• **Extract**:

::::::::

Scientists have developed a reusable and universally applicable method for powering nanoscale machines using heat, a breakthrough that could accelerate the development of molecular computers and smart materials. Researchers at Caltech created a system where machines made of synthetic DNA can perform complex tasks repeatedly, recharging through brief pulses of heat. This innovation addresses a primary obstacle in the field of molecular programming: the lack of a sustainable and clean power source for machines operating at the billionth-of-a-meter scale.
The new technique, detailed in the journal Nature, provides a versatile energy solution for a range of DNA-based devices, from robots that sort molecular cargo to circuits that process information. Unlike conventional chemical fuels used at this scale, which produce waste and can only be used once, the heat-recharging method is clean and sustainable. By harnessing heat, an abundant and universal energy source, the system can be reset and reused multiple times, allowing the molecular machines to sustain their activity and interact with their environment over extended periods.

::::::::

• **Supplied data**:

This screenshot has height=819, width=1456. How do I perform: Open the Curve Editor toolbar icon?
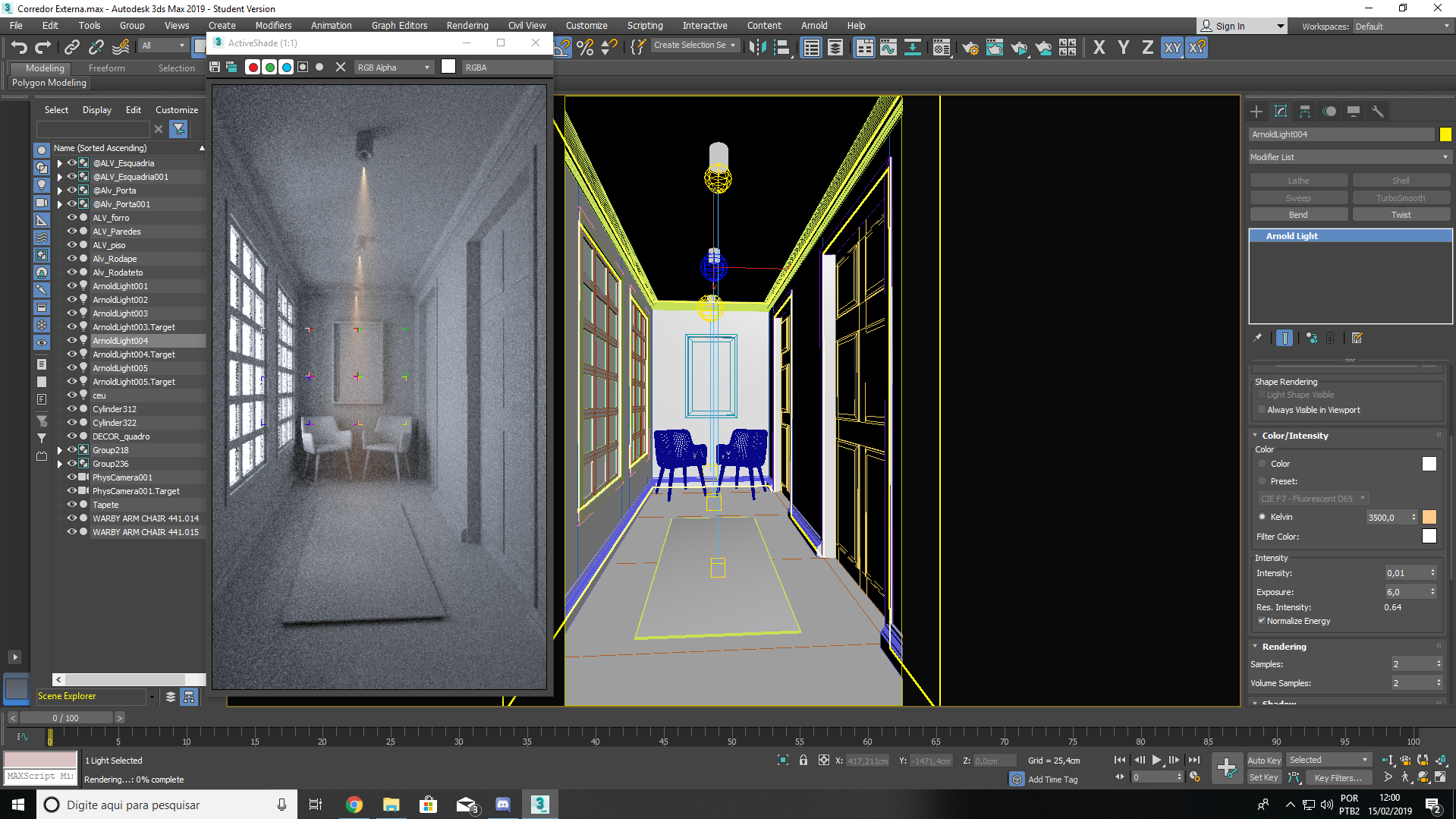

::::::::

• **Prompt 1**: Using the passage on heat-powered DNA machines, explain in one to three sentences why its heat-recharging method is better than conventional chemical fuels at keeping molecular machines running.
• **Prompt 2**: Write the next part of the passage on heat-powered DNA machines, picking up after its final sentence.

• **Response 1**: Conventional chemical fuels at this scale produce waste and can be used only once. Heat is a clean, abundant and universal energy source, so the system can be reset and reused many times. This lets the molecular machines sustain their activity and interact with their environment over extended periods.

• **Response 2**:
A Universal Fuel for Molecular Work
The quest to build complex molecular machines has been hampered by the need for a reliable power source. Living cells use a universal energy currency called ATP, but creating a synthetic equivalent has been a persistent challenge. Early DNA-based machines were often single-use, relying on the energy released from the binding of DNA strands, which could not be easily reversed. Subsequent designs used chemical fuels, but these inputs were specific to each machine and generated waste products that could interfere with operations.
The Caltech team, led by Professor Lulu Qian, recognized that heat is a ubiquitous and readily available energy source that could offer a more general solution. “Unlike specialized fuels, heat is everywhere and easy to access,” Qian stated. The key was to design a system that could store potential energy and then have its state restored by a simple temperature change. This approach allows the same power mechanism to be applied to different types of molecular machines, regardless of their specific function. The recharge process is also clean, leaving behind no waste beyond the remnants of the input signals, which can be naturally recycled.
Harnessing the Power of Kinetic Traps
The heat-rechargeable system is built upon a physical phenomenon known as a kinetic trap. A compressed spring is a macroscopic example of a kinetic trap; it holds stored energy that is released when the trap is sprung. At the molecular level, the researchers designed DNA structures that function as “springs,” storing energy in their configuration. These DNA-based kinetic traps are programmed to remain in a high-energy, compressed state at room temperature, allowing the molecular machine to perform its designated task.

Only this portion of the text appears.